By Will Russell
LONDON (Reuters) – Furloughed from her job and confined to London by coronavirus lockdowns, Flora Blathwayt founded a business based on rubbish she retrieves from the muddy banks of the River Thames.
Just over a year after she was struck by the colourful pieces of plastic she collected as part of a river clean-up, the 34-year-old makes and sells thousands of greetings cards decorated with them each week.
When she moved to Peckham in south-east London, she sent a batch of plastic-decorated cards to nearby residents offering help if they were shielding from COVID-19.
“They were all the first washed-up cards,” she said. “Some of my neighbours were like ‘these are amazing, you should start selling these’,” she told Reuters.

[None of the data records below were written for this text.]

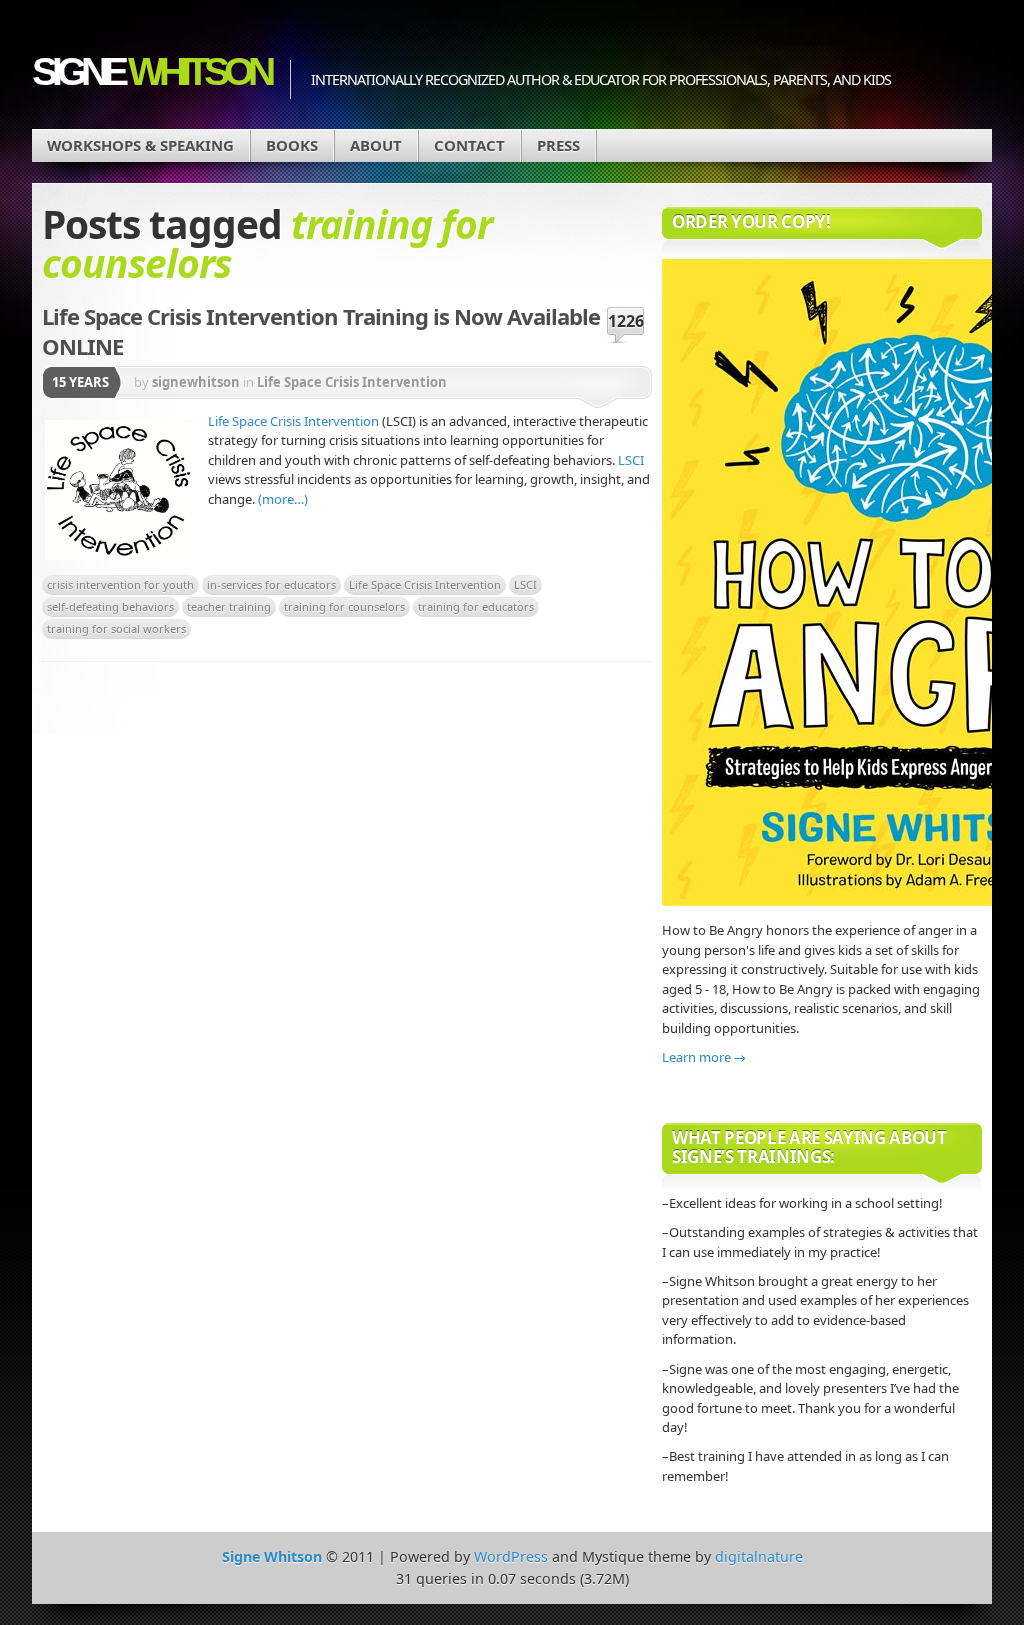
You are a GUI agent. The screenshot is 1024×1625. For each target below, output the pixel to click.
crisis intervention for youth (120, 584)
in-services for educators (271, 584)
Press (558, 145)
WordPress (511, 1556)
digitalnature (759, 1556)
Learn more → (704, 1057)
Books (292, 145)
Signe (151, 71)
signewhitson (196, 382)
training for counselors (344, 606)
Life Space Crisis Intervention (352, 382)
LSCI (631, 460)
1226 (626, 321)
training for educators (476, 606)
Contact (469, 145)
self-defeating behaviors (110, 606)
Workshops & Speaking (140, 145)
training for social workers (116, 628)
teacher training (229, 606)
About (376, 145)
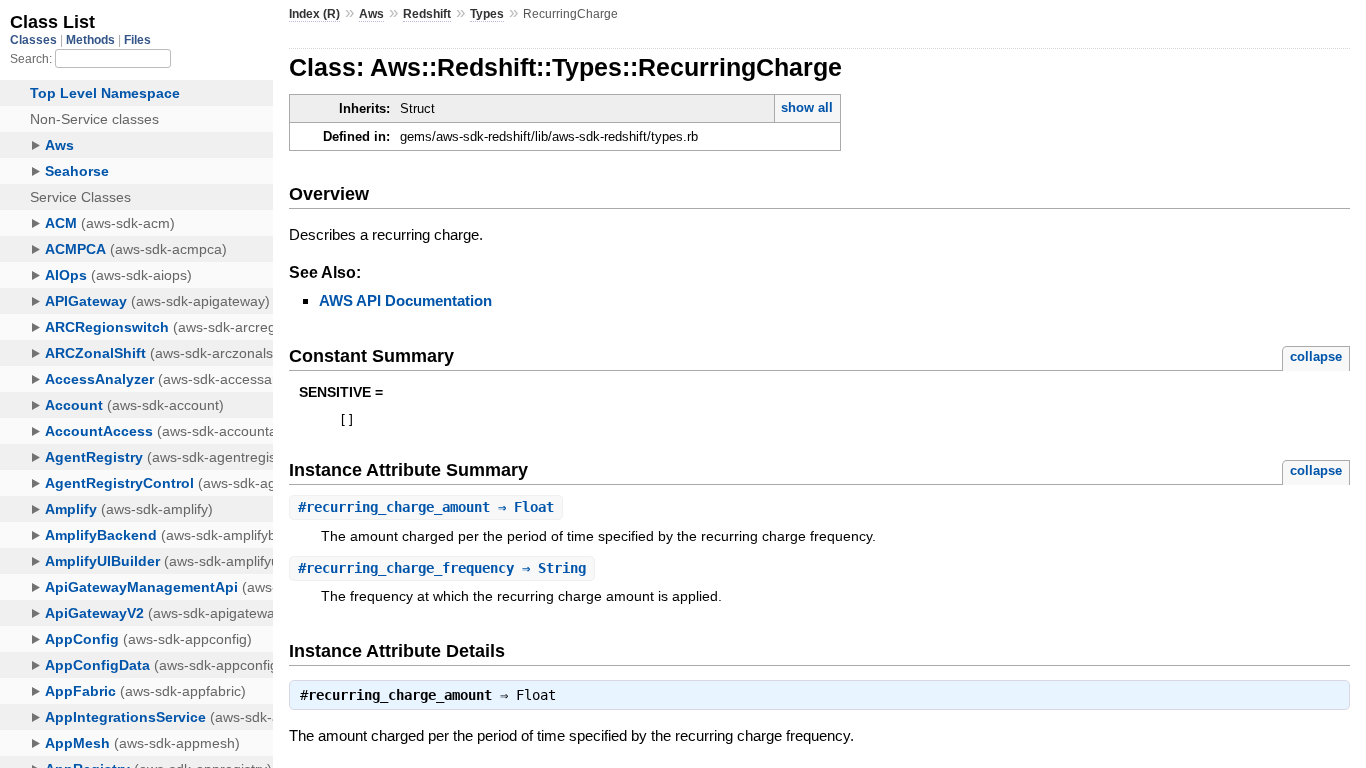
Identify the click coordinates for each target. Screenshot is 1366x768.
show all (807, 107)
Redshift (427, 14)
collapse (1316, 356)
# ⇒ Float (426, 507)
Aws (371, 14)
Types (487, 14)
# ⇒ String (442, 568)
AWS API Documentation (405, 300)
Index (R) (314, 14)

She now works on the cards alongside a part-time job for a company selling packaging made from seaweed which she joined after being furloughed by, and then made redundant from, a business that makes sauces from unwanted fruit and vegetables.
A geography graduate, she had no formal art training but enjoys being outside and finding new potential in old buttons or plastic straws while cleaning the river bank for a local environmental charity.
She now produces around 4,000 cards a week, she said, and sees her success as part of a wider movement.
“I think the way forward will be people making things and starting businesses which don’t have so much impact on the environment, whether it’s reusing something, whether it’s upcycling something, whether it’s making something from waste. I think that’s the way forward,” she said.
“So I hope people are going to do more and more – and they are. I’m by no means the first.”